DOCUMENT TEXT:
::::

Whether its builder is a beaver or a person, a dam is always used for the same purpose: to manage, direct and prevent water flow. Within that definition, there are many different types of dams, from mammoth hydroelectric generators—which produce 20 percent of the worlds' electricity energy and 88 percent of all renewable electricity—to the small sand dams of Kenya that are designed to store water for the dry season. There an estimated 845,000 dams in the world.



1-    1- Three Gorges Dam

China's Three Gorges Dam is not only the world's largest hydroelectric dam, it's also the world's single largest source of electricity. The construction of the dam has been convoluted: Preliminary plans began as far back at 1932 but construction but didn't start until late 1994; the dam isn't scheduled to be completely finished until 2011. The structure's estimated life is as short as 70 years; that was deemed long enough to justify the displacement of 1.24 million people.

2-    Itaipu Dam

Itaipu Dam, a partnership between Brazil and Paraguay, generated over 90,000 gigawatt hours of power in 2000—then a world record for hydroelectric generation. With a height of more than 196 meters, the dam stands as tall as a 65-story building. Its construction used enough steel to build 380 Eiffel Towers, along with 12.3 million cubic meters of concrete.

3-    Guri Dam

The Guri Dam in Venezuela not only boasts sky-high walls and powerful generators, it also has artistic flair. Artist Carlos Cruz Diez decorated one of the plant's machine rooms in mind-bending pattern of colorful vertical bars, while Alejandro Otero built an enormous rotating kinetic sculpture nearby. The dam produces the energy equivalent of approximately 300,000 barrels of oil per day.

4-    Grand Coulee Dam

Washington state's Grand Coulee Dam is the largest in the United States. Nearly a mile long and 503 meters wide, its base area is large enough to hold all the pyramids of Giza. At 115 meters high, the dam is more than twice the height of Niagara Falls. The dam also has a memorable role in folk music history—a governmental energy organization commissioned Woody Guthrie to write songs about the dam in the early 1940s, including "Roll On, Columbia, Roll On" and "Grand Coulee Dam."

5-    Sayano-Shushenskaya Dam

Russia's Sayano-Shushenskaya Dam may not hold any records for its electricity generation, but other dams are no match for its sheer strength—the structure's stated ability to withstand 8.0-magnitude earthquakes has earned it a spot in the Guinness Book of World Records. Still, not even the world's strongest dam is immune to problems—a 2009 accident in which a turbine exploded resulted in the deaths of 75 people and 40 tons of oil spilled into the river.

6-    Krasnoyarsk Dam

Although the Krasnoyarsk dam has operated without the notoriety of its Russian neighbor, this concrete gravity dam has troubles of its own. The plant and its reservoir have apparently wrought changes on the local climate, causing the area to experience warmer and more humid weather conditions than the norm, and reducing ice cover in the area, which is in Siberia. Russia shows off the engineering feat on its 10-ruble bill.

::::

WRITTEN REQUEST 1:
According to the article on dams, how tall is the Itaipu Dam?
WRITTEN REQUEST 2:
Reproduce the section of the article on dams that starts at "2-    Itaipu Dam" and ends after "oil per day.", substituting "Statues of Liberty" for "Eiffel Towers".
WRITTEN REQUEST 3:
Extend the article on dams, continuing right after its final sentence.
The rows that follow come from a separate source and are unrelated to the article on dams.

::::

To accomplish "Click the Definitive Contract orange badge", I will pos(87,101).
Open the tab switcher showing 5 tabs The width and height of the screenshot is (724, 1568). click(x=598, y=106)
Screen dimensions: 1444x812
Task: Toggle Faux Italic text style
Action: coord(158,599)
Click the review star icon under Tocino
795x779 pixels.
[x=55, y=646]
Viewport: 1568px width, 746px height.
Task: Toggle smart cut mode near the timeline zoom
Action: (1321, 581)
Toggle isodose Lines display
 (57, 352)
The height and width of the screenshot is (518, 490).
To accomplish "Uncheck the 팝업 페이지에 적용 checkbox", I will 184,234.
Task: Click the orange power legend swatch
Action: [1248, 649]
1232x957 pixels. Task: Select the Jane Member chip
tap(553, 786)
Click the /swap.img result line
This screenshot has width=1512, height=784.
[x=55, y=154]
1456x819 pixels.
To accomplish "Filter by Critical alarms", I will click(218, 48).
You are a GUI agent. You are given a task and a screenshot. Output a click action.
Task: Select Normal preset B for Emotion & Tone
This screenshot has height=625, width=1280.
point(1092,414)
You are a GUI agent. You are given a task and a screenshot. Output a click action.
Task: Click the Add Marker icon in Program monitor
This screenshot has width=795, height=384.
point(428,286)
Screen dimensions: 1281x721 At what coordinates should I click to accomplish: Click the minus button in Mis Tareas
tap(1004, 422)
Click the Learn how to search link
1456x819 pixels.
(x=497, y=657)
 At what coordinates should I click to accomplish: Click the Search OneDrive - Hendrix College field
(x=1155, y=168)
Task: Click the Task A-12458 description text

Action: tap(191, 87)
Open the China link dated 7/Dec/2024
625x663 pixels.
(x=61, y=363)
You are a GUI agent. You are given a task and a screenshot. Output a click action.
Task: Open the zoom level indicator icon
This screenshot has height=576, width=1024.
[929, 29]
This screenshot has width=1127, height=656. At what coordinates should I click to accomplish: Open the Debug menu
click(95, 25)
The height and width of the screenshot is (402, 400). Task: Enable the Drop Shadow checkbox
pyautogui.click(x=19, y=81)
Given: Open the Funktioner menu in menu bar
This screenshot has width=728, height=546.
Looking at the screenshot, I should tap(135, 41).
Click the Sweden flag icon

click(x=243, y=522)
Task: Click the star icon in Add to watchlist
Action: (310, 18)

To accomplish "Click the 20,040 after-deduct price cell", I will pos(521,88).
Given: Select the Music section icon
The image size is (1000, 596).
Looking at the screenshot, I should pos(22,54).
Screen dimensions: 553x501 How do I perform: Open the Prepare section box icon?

::::

WRITTEN ANSWER 1:
More than 196 meters.

WRITTEN ANSWER 2:
2-    Itaipu Dam

Itaipu Dam, a partnership between Brazil and Paraguay, generated over 90,000 gigawatt hours of power in 2000—then a world record for hydroelectric generation. With a height of more than 196 meters, the dam stands as tall as a 65-story building. Its construction used enough steel to build 380 Statues of Liberty, along with 12.3 million cubic meters of concrete.

3-    Guri Dam

The Guri Dam in Venezuela not only boasts sky-high walls and powerful generators, it also has artistic flair. Artist Carlos Cruz Diez decorated one of the plant's machine rooms in mind-bending pattern of colorful vertical bars, while Alejandro Otero built an enormous rotating kinetic sculpture nearby. The dam produces the energy equivalent of approximately 300,000 barrels of oil per day.

WRITTEN ANSWER 3:
7-    Robert-Bourassa Dam

Situated over Canada's La Grande River, the Robert-Bourassa dam reaches 140 meters below the surface, making it the world's largest underground plant. The dam's centerpiece is a unique "giant's staircase"—each step is the size of two football fields—that sweeps water downward.

8-    Sand Dams

Since 1995, Kenya has constructed more than 500 sand dams, which are usually about 50 meters long and 2 to 4 meters high. Unlike larger dams, which usually are used for hydroelectric power, these smaller structures are designed to store water during the wet season so dry communities have a water reservoir when the rain stops. These dams, which store water buried in silt, do a better job than surface water dams of keeping water from evaporating and maintaining water quality.

9-    Redridge Steel Dam

Located in Houghton County, Mich., this flat slab buttress dam is one of only three steel dams in the United States. Built in 1894, the dam's spillway broke in 1941 and was partially repaired in 2001.

10- Timber Dams

To limit carbon dioxide emissions from steel and concrete dam construction, northern Japan's Akita Prefecture started a project to build small-scale dams out of the country's abundant supply of cedar. The dams serve mainly to minimize the effects of landslides and mud flows in the mountains.

11- Inguri Dam

At 892 feet in height, the Inguri Dam is the world's tallest concrete arch dam. Completed in 1978, it was repaired in 1999 at a cost of 116 million euros.

12- New Cornelia Mine Tailings Dam

In terms of sheer volume, the 7.4 billion cubic foot New Cornelia MineTailings Dam is the country's largest dam structure. But this dam isn't used for water—it's used for mining. Mine tailings (loose collections of crushed rock left over from the mining process) were dumped here before the mine was shut down in 1983.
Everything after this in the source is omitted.